* _Work order_
Leave the pictures out. Transcribe exactly every line from the start of the records through the one containing "The height and".

---- Provided records

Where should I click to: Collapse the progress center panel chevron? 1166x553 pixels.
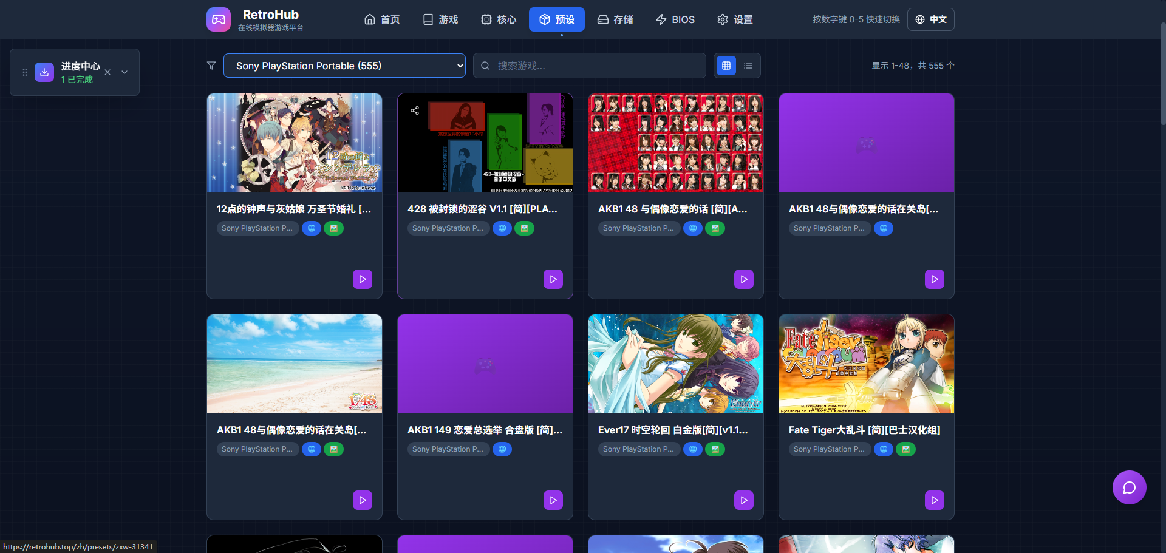(x=124, y=72)
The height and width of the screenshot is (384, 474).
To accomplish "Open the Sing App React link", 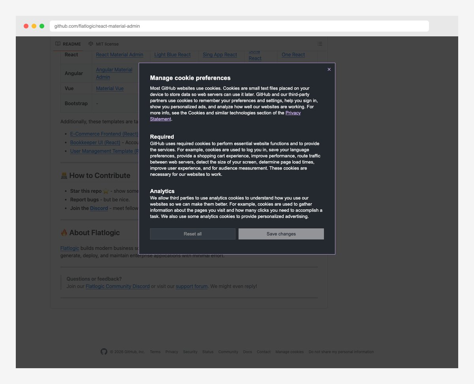I will 220,55.
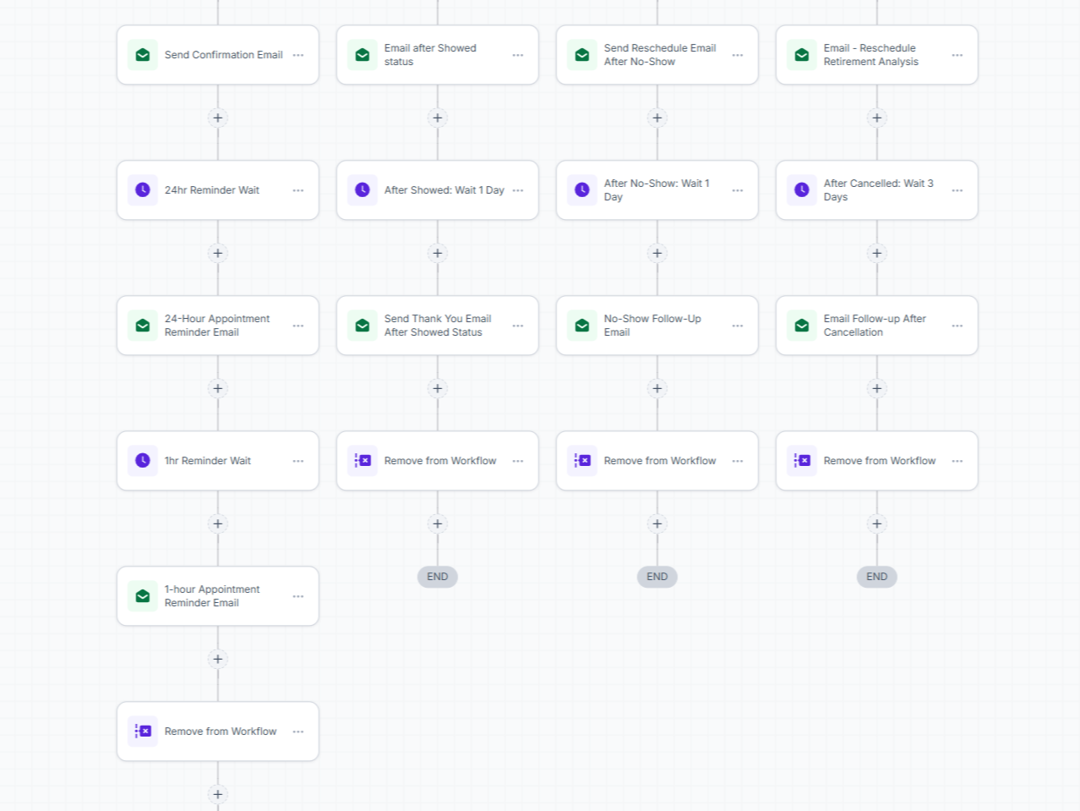1080x811 pixels.
Task: Open the ellipsis menu on Email - Reschedule Retirement Analysis
Action: coord(957,55)
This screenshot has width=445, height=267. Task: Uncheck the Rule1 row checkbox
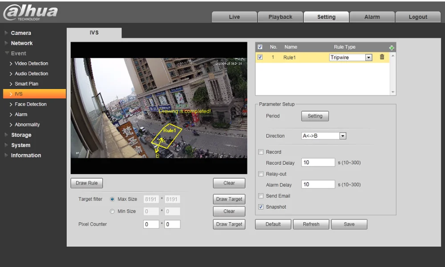click(260, 57)
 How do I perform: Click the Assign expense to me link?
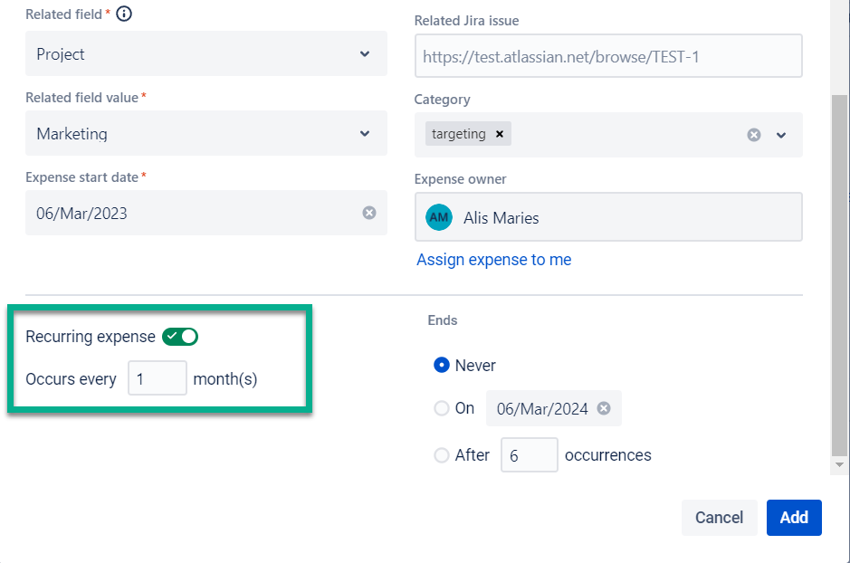coord(493,260)
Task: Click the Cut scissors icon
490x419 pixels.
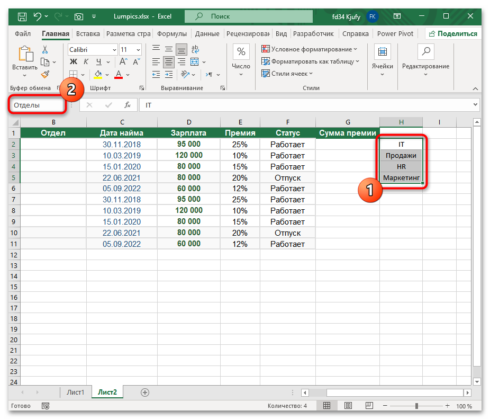Action: 45,49
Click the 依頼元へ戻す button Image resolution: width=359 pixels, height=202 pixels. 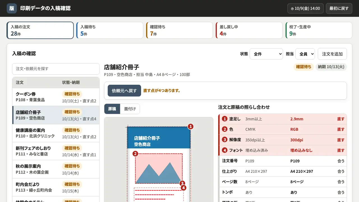click(x=124, y=91)
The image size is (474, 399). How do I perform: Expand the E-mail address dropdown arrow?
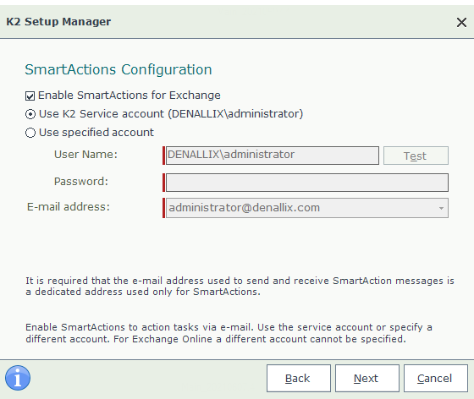tap(441, 208)
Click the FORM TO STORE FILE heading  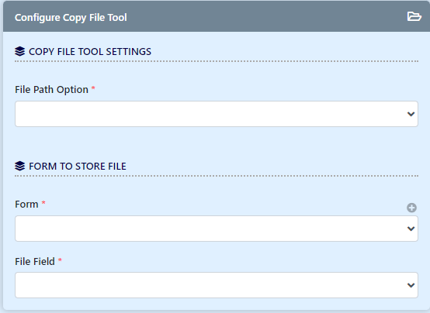pos(78,167)
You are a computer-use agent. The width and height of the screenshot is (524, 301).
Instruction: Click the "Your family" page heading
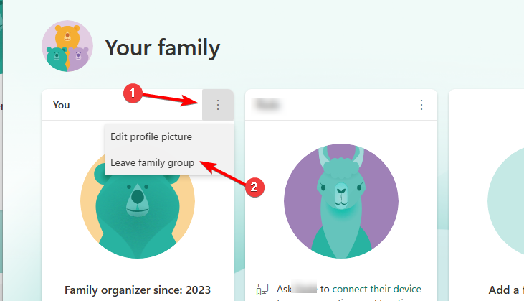[162, 47]
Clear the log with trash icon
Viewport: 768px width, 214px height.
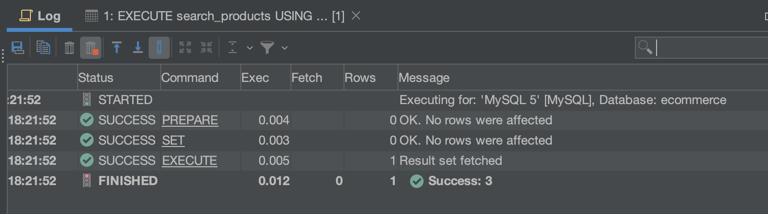click(69, 48)
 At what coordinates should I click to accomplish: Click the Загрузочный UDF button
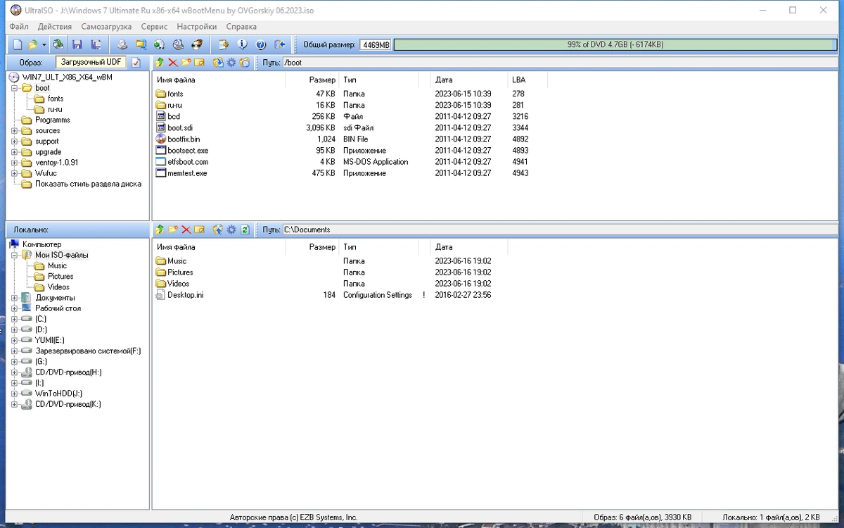coord(91,62)
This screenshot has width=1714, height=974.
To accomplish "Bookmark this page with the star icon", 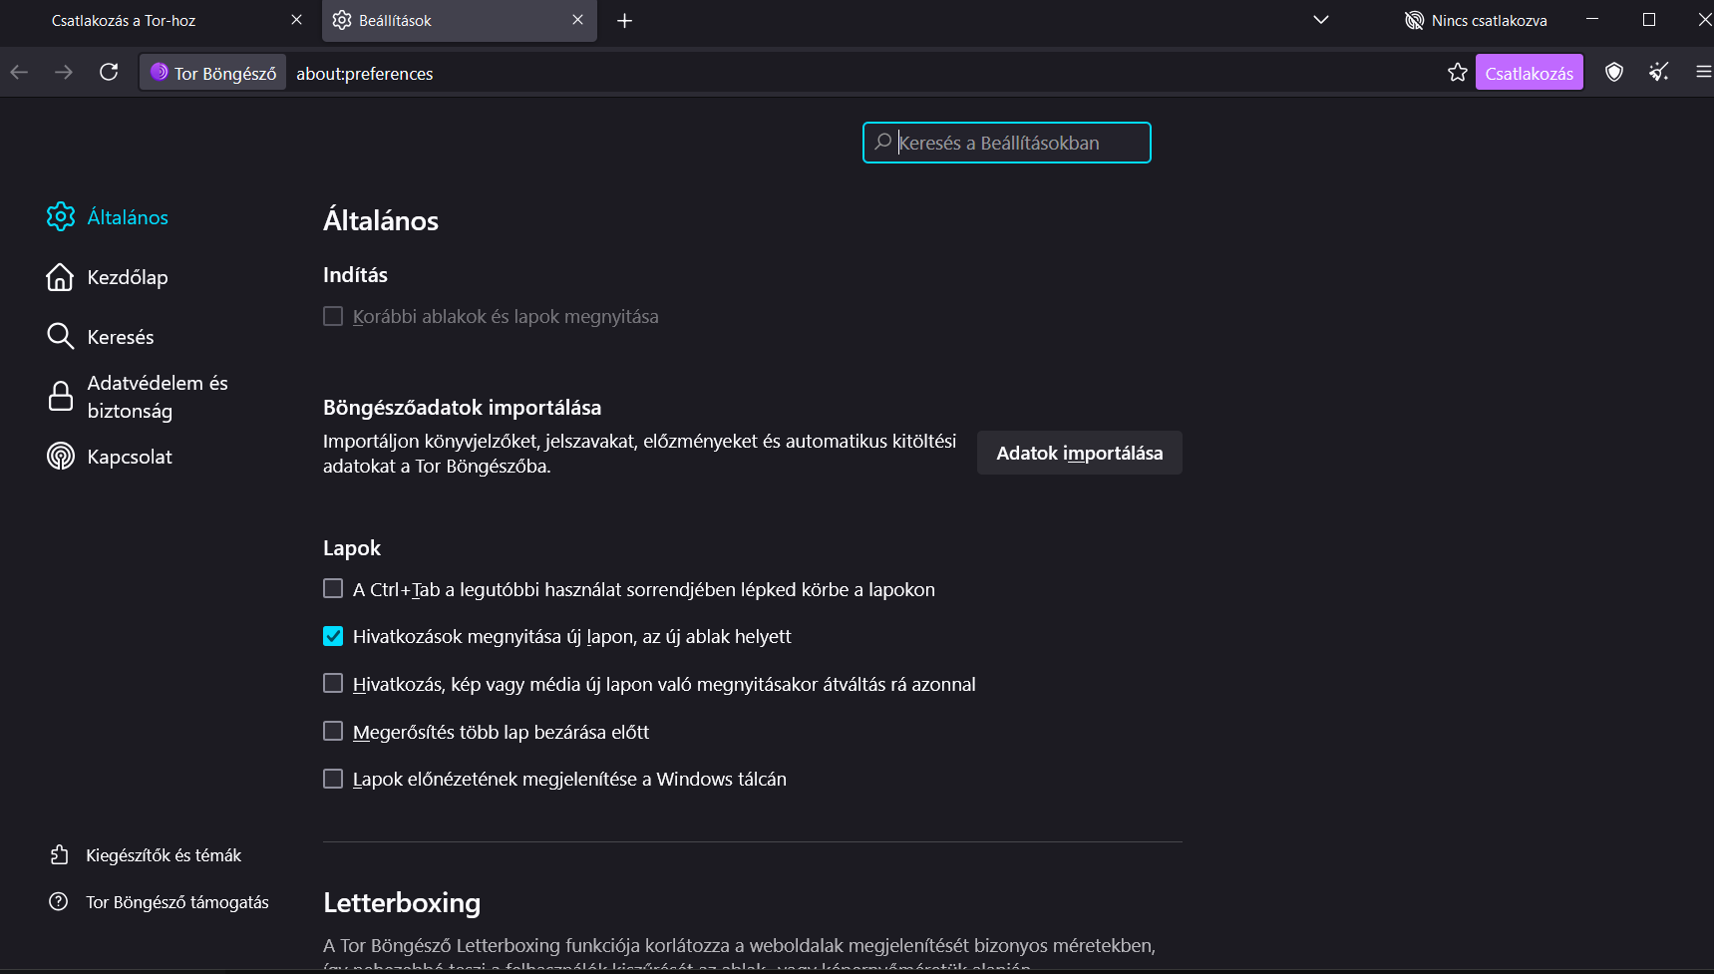I will (x=1457, y=72).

--------

* _Response to the exercise_
Where should I click to: Collapse the progress center panel chevron? 1166x553 pixels.
(x=124, y=72)
The height and width of the screenshot is (384, 474).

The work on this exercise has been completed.